In prior years, northbound freight and passengers bound for Klamath Falls and other eastern Oregon destinations left the Southern Pacific main line at Weed, California, using the McCloud Railway to transit the southern slopes of Mt. Shasta to Bartle, California. Bartle is some thirty miles east of the mountain and, at that time, the southern terminus of the Bartle Fast Freight Road used by Stage Coaches and Freight Wagons to reach Laird's Landing[3] on the southwest shore of Lower Klamath Lake. (Residual traces of the riverboat turnaround at Laird's Landing can still be seen at 41 degrees 52 minutes 21.44 seconds North / 121 degrees 43 minutes 24.73 seconds West). From Laird's Landing, the steamboat "Klamath" [4][5][circular reference] carried the passengers and freight on to Klamath Falls via the Lost River and various canals.[6]

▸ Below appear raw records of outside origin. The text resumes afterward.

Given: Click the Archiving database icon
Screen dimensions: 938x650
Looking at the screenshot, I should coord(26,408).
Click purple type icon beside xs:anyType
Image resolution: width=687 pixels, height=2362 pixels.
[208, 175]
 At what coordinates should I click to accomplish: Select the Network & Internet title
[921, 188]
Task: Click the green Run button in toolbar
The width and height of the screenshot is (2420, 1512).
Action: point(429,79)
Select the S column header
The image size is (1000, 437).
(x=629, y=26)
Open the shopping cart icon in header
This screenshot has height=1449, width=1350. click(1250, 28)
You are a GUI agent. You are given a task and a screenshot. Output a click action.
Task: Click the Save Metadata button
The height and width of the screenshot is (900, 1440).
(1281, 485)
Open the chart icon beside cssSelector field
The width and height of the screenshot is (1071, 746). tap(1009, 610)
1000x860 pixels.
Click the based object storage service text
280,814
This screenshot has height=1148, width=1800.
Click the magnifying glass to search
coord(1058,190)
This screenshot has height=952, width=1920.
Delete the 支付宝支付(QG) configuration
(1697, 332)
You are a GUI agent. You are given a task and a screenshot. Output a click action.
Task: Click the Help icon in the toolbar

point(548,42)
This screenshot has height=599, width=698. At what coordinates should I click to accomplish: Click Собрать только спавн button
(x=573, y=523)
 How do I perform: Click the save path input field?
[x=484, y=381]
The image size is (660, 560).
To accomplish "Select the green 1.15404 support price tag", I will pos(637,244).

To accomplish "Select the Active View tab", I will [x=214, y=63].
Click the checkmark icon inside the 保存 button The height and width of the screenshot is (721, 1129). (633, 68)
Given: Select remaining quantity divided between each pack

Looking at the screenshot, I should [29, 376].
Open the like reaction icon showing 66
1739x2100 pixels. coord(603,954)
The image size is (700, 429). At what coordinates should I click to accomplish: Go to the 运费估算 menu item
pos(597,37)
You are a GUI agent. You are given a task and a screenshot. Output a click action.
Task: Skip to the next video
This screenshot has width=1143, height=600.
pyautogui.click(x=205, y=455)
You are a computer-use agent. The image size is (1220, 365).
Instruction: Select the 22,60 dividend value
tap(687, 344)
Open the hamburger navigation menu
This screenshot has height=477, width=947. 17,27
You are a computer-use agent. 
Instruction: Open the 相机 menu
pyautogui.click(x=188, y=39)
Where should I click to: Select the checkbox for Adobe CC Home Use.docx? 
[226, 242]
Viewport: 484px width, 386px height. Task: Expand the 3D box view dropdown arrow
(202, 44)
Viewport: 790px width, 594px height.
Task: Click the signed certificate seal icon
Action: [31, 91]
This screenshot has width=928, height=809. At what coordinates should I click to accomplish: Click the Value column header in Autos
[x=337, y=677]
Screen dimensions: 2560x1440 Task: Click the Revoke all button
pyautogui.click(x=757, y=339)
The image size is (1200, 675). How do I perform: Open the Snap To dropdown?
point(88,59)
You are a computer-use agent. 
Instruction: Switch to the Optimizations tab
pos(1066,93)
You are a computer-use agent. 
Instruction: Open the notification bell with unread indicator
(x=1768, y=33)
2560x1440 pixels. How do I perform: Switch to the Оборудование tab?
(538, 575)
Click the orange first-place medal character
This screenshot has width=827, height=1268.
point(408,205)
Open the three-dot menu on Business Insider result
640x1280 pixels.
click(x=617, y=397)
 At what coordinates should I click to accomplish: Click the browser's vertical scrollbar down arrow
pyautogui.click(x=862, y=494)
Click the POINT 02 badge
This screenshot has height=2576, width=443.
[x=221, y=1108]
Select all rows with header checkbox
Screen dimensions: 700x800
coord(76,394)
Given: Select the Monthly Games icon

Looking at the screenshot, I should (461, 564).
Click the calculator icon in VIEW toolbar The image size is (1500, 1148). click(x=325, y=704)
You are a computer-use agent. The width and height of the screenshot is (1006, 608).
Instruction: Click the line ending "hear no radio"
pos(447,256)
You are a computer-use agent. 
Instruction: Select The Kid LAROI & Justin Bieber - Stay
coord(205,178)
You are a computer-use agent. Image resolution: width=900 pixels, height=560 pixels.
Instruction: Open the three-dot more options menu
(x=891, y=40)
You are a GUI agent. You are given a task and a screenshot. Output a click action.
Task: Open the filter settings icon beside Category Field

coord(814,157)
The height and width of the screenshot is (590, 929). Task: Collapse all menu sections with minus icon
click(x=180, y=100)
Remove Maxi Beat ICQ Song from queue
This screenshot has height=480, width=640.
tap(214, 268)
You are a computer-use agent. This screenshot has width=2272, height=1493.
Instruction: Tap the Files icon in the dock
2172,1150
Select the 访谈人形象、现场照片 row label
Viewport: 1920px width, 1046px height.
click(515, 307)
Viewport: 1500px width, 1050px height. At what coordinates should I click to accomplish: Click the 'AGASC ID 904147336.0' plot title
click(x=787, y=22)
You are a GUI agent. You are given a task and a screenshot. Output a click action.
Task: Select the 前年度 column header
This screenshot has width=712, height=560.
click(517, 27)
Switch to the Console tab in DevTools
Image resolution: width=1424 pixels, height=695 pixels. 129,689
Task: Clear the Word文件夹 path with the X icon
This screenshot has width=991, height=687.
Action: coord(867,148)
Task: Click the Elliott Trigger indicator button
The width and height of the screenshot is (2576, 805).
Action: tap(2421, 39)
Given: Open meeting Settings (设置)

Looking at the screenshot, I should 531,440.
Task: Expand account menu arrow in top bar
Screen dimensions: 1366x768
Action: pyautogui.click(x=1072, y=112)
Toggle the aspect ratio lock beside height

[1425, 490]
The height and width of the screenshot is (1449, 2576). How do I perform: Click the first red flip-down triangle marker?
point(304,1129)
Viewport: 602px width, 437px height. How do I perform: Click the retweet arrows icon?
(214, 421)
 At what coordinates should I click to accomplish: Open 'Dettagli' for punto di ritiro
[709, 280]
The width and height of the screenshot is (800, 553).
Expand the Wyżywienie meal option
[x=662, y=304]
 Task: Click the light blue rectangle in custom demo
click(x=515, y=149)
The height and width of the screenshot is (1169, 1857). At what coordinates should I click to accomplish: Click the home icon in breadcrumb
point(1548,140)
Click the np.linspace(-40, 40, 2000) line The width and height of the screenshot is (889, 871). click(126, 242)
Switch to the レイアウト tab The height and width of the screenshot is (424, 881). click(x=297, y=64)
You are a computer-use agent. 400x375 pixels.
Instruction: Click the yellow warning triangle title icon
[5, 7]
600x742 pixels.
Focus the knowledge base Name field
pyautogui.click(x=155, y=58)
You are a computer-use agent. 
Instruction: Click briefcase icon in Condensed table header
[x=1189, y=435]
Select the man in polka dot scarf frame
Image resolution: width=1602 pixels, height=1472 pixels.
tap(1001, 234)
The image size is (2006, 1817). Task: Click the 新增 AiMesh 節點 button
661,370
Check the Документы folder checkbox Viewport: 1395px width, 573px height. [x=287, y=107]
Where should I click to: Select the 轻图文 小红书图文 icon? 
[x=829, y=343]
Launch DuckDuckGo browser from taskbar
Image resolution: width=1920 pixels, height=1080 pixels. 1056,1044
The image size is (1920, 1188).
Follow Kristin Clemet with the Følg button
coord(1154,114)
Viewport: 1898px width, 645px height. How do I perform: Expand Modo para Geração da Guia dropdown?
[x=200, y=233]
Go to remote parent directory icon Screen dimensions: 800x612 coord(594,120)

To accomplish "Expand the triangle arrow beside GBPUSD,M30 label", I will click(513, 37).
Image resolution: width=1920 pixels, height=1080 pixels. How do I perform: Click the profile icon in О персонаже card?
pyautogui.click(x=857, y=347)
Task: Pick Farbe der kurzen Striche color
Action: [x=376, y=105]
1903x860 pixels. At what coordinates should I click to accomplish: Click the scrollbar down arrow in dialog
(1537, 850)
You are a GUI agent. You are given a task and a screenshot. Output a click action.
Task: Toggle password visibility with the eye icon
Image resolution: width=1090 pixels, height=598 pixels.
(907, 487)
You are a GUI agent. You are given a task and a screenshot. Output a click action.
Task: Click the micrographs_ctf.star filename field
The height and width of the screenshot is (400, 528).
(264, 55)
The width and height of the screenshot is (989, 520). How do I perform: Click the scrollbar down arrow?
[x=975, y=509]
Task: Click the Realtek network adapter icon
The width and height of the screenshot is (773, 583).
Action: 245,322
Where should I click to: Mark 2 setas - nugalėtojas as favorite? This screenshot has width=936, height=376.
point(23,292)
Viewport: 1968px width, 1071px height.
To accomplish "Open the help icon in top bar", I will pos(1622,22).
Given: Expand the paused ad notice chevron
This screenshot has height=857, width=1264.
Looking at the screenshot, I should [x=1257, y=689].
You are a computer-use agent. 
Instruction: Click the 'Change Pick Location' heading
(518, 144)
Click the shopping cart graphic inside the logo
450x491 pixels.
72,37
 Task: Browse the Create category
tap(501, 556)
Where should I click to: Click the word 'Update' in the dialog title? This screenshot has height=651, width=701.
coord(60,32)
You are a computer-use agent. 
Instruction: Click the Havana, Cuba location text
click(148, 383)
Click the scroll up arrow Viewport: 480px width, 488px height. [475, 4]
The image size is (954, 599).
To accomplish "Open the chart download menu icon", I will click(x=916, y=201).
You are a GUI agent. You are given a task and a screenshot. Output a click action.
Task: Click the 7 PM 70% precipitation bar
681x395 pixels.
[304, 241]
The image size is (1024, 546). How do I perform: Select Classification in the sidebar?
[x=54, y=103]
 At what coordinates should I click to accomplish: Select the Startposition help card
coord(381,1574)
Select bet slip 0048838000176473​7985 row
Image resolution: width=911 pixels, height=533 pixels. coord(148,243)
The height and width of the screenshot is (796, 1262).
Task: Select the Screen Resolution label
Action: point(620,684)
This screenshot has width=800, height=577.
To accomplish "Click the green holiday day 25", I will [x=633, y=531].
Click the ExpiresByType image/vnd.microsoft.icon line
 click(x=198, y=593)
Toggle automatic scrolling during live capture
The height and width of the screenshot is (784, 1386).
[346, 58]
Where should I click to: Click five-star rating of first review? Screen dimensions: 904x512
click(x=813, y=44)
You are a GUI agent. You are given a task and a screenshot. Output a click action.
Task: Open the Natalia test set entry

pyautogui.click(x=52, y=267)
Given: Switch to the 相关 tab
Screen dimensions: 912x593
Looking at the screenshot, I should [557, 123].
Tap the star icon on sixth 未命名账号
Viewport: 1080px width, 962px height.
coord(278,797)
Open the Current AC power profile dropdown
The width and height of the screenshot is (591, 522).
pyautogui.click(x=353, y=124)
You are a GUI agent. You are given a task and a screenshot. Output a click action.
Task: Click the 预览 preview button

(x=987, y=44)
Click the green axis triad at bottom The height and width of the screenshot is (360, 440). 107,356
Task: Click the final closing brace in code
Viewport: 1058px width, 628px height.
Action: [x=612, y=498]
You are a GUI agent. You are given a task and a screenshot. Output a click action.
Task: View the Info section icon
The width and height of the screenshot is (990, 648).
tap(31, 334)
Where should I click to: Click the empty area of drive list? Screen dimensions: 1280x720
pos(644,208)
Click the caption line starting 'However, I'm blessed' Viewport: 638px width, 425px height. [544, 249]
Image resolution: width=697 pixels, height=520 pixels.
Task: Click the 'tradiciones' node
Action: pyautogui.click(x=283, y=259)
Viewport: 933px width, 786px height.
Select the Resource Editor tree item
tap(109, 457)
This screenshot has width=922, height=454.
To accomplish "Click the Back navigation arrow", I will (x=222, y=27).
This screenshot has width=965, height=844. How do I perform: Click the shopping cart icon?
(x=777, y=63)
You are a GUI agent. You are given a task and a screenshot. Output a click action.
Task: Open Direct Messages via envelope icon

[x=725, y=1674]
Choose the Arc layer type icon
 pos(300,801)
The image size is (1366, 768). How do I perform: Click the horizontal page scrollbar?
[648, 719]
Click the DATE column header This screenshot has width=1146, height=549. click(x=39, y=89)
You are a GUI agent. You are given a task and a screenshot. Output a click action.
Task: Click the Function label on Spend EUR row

Then in 1906, the Weed Lumber Company laid twenty miles of rails from Weed to Grass Lake northwest of Mt. Shasta (this section has since been abandoned).[7][8] Grass Lake then replaced Bartle as the favored transfer point where northbound travelers and freight changed from rail to overland stage. The new route ran forty miles north to Teeter's Landing on the Klamath River south of Midland where the riverboat Klamath was met for the remaining ten miles north along the Klamath River and into Lake Ewauna and Klamath Falls. By cutting sixty miles from the trip, this route replaced the McCloud Railroad/Bartle Fast Freight Road.[9]
In 1909 the Southern Pacific railroad was continued from Grass Lake to Klamath Falls, thereby ending the utility of the Teeter's Landing transfer station. (The inaugural run of the railroad from Teeter's Landing to Klamath Falls occurred on May 1, 1909; Abel Ady and his six-year-old son Aard were passengers.) The laying down of rails for much of that section of roadbed was made possible by the draining of the intervening marshland which had been covered with tules and several feet of water prior to that time.
Abel and Leona Ady became aware of the opportunity arising at Teeter's Landing sometime prior to 1906 when they were both teachers in Stockton, California. They acquired the concession at Teeter's Landing and operated it until the completion of the rail line from Grass Valley to Klamath Falls. Abel surveyed most of the roadbed for that section of rail and it was largely through the efforts of local farmers causing the marshland to be drained that the rail line between Teeter's Landing and Klamath Falls became possible.
Abel Ady was a leader of and representative for the group that petitioned the U.S. Government to achieve the goal of draining the marshland.[10] Indeed, to prove the feasibility of draining the marsh for farmland, Abel Ady provided for use as an experimental "farm" a section of marsh that he owned a short distance east of Teeter's Landing. Dikes were constructed between the ends of "Wild Horse Butte" and a second nearby butte and the marsh between them drained and converted to farmland.
Ady nickname
By the time that the rail line from Weed to Klamath Falls (passing near Teeter's Landing) was completed, the transfer station at Teeter's Landing had popularly become known as "Ady". The railroad used the dike closing the east end of the buttes as a portion of the roadbed and since the east end of Wild Horse Butte was closest to Teeters Landing, the "whistle stop" for Ady was established there. The present day Ady canal takes its name from the same source.